Из семян постепенно вырастали другие деревья. Лесник выходил с утра за порог, и не было больше Дровосека.
Платье, словно из васильков, мелькало на лугу, за изгородью была деревня, а за нею – огромный, светлый мир, где, говорят, девушки учились играть на музыкальных инструментах и танцевать, а по улицам ходили высокие, красивые мужчины в военной форме.
И однажды она встала, глаза цвета вишни – почти вровень его глаз, дорожная трость из ветви Береста в руке, и сказала: «Мир ждет меня. Я пойду, папа».
И этот дом снова стал маленьким и пустым. И было больно. Ужасно больно.
Раны не было видно, но он схватил топор и бросился в лес, пробираясь сквозь заросли Лещины.
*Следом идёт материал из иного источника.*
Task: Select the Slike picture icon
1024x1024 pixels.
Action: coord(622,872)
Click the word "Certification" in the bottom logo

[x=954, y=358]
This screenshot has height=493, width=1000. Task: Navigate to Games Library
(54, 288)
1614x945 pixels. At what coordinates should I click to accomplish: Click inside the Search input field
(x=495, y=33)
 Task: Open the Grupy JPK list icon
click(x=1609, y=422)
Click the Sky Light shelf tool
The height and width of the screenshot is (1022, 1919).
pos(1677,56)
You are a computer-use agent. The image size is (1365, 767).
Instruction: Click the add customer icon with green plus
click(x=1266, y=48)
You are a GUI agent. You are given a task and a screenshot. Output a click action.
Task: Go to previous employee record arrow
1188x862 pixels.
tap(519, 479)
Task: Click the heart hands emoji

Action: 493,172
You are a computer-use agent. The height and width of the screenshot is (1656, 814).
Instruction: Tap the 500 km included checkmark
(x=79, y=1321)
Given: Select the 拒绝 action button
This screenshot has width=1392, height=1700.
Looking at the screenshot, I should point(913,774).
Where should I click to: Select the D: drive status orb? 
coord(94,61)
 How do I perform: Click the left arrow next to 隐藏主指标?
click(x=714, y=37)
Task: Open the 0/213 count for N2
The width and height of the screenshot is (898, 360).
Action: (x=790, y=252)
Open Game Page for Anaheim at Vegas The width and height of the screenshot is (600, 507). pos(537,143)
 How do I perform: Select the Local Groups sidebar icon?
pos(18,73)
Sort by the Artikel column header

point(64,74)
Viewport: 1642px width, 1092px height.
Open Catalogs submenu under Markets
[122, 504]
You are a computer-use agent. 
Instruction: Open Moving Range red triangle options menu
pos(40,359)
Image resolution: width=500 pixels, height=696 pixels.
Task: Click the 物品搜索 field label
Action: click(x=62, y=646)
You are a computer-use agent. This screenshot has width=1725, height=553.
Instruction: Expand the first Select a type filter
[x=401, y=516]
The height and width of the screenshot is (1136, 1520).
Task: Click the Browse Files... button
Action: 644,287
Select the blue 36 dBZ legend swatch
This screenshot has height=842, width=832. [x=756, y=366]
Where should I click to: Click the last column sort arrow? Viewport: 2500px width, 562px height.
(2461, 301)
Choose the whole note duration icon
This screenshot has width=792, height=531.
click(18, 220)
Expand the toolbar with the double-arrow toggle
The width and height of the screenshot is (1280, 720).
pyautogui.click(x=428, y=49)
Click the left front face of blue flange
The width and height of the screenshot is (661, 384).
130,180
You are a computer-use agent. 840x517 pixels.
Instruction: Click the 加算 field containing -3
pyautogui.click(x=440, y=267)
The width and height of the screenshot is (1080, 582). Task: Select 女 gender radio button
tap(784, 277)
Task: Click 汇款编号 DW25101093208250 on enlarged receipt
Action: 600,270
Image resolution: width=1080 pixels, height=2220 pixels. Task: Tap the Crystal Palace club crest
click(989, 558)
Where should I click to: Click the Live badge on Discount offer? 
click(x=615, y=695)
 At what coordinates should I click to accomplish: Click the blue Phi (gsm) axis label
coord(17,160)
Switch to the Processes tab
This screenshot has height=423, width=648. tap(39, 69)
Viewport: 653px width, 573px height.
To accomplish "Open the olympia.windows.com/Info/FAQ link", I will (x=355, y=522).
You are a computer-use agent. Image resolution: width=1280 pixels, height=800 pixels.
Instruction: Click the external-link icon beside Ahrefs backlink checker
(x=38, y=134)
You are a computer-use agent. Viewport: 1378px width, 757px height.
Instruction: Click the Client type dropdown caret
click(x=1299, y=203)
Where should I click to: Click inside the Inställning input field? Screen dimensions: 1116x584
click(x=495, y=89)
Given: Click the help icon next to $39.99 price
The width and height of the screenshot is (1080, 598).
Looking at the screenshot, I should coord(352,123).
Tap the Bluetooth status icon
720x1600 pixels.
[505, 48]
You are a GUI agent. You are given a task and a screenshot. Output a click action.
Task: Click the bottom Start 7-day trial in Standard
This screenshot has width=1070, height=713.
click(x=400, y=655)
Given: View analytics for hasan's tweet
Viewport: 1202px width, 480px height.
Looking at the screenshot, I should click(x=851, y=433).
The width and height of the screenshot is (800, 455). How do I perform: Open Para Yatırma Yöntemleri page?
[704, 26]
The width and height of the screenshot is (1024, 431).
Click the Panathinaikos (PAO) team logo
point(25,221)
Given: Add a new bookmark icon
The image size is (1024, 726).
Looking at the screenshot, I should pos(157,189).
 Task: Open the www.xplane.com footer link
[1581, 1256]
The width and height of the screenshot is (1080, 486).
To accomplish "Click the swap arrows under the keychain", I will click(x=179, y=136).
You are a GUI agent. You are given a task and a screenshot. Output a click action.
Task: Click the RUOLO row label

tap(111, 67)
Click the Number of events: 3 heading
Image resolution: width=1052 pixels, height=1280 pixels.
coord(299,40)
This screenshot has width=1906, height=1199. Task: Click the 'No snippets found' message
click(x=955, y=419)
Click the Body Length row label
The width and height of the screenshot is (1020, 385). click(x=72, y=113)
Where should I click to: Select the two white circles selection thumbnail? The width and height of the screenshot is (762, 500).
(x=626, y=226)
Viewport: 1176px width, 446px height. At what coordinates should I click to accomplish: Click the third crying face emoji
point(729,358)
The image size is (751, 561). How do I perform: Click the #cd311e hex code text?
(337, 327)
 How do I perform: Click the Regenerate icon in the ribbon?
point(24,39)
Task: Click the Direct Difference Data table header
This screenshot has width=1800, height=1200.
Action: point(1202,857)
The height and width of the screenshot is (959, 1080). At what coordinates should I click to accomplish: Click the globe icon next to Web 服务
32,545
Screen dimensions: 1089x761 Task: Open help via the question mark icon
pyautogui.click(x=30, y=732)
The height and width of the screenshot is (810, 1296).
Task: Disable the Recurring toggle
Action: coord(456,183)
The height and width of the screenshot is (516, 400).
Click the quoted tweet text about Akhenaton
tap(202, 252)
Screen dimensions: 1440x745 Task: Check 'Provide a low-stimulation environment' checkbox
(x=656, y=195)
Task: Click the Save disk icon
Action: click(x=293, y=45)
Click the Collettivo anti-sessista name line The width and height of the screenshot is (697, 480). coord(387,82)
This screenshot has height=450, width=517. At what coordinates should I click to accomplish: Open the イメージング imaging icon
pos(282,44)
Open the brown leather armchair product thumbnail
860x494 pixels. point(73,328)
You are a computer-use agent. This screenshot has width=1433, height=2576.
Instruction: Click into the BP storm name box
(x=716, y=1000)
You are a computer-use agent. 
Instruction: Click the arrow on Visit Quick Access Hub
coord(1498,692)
Берест шумел листвой, ствол усеян пятнами солнца.
Он хотел срубить, свалить, растоптать эту родительскую любовь, из-за которой сейчас так сильно болело сердце. Он занес топор.
Ветер крикнул ему в лицо: «Ида, Ида».
Топор полетел прочь. Лесник обнял дерево и зарыдал. Поднял голову и зажмурился от солнца.
Сверху спустилась змея и вонзила клыки в его палец.
«Я пойду, папа».
Лесник прижался к Бересту всем телом. Услышал фырканье у ручья, ощутил поцелуй на щеке и вспомнил долгие разговоры у камина. Новое платье. Радостный смех. Ягоды земляники.
Он представил, как Ида будет писать ему длинные, нежные письма. Представил, как будет отвечать ей.
Лес шумел. Липа цвела.
Лесник улыбнулся, приблизил губы к ранке и прошептал: «Оно того стоило».